(Supplied data begins)
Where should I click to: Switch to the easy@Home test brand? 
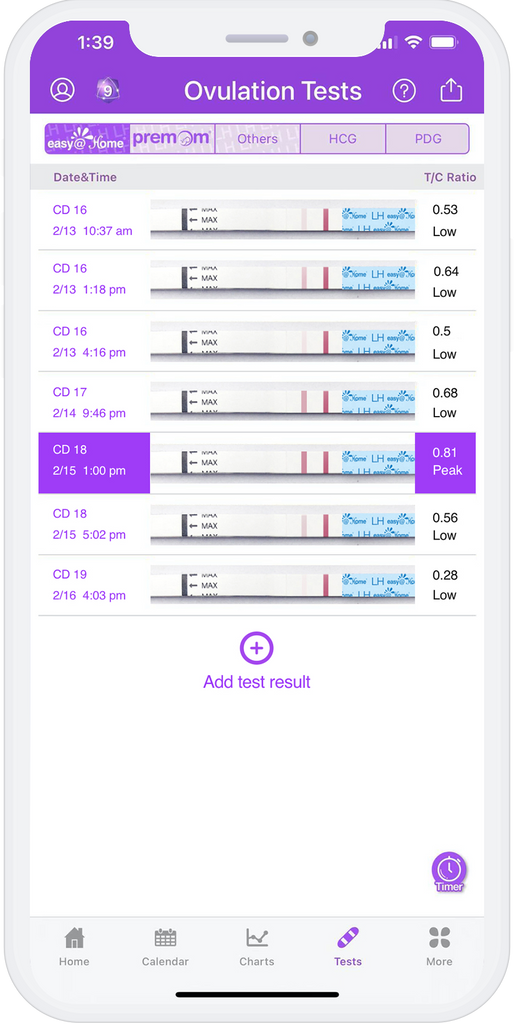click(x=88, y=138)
(Supplied data ends)
(Supplied data begins)
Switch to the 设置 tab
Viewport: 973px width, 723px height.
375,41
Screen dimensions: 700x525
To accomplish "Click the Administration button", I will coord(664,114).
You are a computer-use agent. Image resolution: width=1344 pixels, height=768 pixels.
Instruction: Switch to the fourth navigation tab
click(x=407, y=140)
(Supplied data ends)
(Supplied data begins)
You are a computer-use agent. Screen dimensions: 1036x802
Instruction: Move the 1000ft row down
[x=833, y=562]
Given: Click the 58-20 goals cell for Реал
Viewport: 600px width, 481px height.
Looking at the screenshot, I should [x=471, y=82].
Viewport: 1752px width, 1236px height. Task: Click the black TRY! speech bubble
(Supplied data ends)
Across the entries above, find the lines with the string "dimensions" and copy them.

**Answer section**
Screen dimensions: 700x525
You are a computer-use agent. Screen dimensions: 1036x802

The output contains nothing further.